Exercise requirements:
1. In the data validation settings page below, translate this sentence into Spanish: "In PostgreSQL endpoints, column collations can dictate the order of rows, which is important for data validation."
2. Name every setting described in the data validation settings page below.

Data validation task settings - AWS Database Migration Service

Data validation task settings

You can ensure that your data was migrated accurately from the source to the target. If you enable validation for a task, AWS DMS begins comparing the source and target data immediately after a full load is performed for a table. For more information about task data validation, its requirements, the scope of its database support, and the metrics it reports, see AWS DMS data validation.

The data validation settings and their values include the following:

  • EnableValidation – Enables data validation when set to true. Otherwise, validation is disabled for the task. The default value is false.

  • FailureMaxCount – Specifies the maximum number of records that can fail validation before validation is suspended for the task. The default value is 10,000. If you want the validation to continue regardless of the number of records that fail validation, set this value higher than the number of records in the source.

  • HandleCollationDiff – When this option is set to true, the validation accounts for column collation differences in PostgreSQL endpoints when identifying source and target records to compare. Otherwise, any such differences in column collation are ignored for validation. In PostgreSQL endpoints, column collations can dictate the order of rows, which is important for data validation. Setting HandleCollationDiff to true resolves those collation differences automatically and prevents false positives in data validation. The default value is false.

  • RecordFailureDelayLimitInMinutes – Specifies the delay before reporting any validation failure details. Normally, AWS DMS uses the task latency to recognize actual delay for changes to make it to the target in order to prevent false positives. This setting overrides the actual delay value and enables you to set a higher delay before reporting any validation metrics. The default value is 0.

  • SkipLobColumns – When this option is set to true, AWS DMS skips data validation for all the LOB columns in the tables part of the task validation. The default value is false.

  • TableFailureMaxCount – Specifies the maximum number of tables that can fail validation before validation is suspended for the task. The default value is 1,000. If you want the validation to continue regardless of the number of tables that fail validation, set this value higher than the number of tables in the source.

Extracted records:
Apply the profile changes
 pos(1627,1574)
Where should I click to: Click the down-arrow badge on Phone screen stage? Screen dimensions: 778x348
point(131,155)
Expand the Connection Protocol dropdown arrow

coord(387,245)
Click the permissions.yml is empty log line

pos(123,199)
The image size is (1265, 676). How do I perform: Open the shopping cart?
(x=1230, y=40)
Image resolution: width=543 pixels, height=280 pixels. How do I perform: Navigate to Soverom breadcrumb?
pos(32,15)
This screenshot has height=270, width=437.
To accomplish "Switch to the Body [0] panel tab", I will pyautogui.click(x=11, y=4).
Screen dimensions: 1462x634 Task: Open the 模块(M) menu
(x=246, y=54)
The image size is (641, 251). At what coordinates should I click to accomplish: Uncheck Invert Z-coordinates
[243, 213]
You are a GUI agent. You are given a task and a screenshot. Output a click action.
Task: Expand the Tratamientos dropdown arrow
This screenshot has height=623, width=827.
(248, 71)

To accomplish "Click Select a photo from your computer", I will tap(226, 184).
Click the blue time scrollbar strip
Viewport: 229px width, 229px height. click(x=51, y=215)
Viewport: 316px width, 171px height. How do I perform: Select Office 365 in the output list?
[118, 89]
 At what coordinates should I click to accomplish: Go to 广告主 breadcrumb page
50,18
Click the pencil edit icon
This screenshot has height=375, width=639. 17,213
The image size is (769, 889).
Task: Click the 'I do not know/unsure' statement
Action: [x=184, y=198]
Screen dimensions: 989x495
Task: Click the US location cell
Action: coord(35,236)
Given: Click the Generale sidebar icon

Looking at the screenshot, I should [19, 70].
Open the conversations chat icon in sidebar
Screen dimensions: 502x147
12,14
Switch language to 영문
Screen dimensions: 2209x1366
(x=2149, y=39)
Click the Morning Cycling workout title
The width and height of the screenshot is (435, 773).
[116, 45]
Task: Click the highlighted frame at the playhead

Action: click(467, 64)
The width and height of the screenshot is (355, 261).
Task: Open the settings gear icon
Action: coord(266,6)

Exercise answers:
1. En los endpoints de PostgreSQL, las intercalaciones de columnas pueden determinar el orden de las filas, lo cual es importante para la validación de datos.

2.
EnableValidation
FailureMaxCount
HandleCollationDiff
RecordFailureDelayLimitInMinutes
SkipLobColumns
TableFailureMaxCount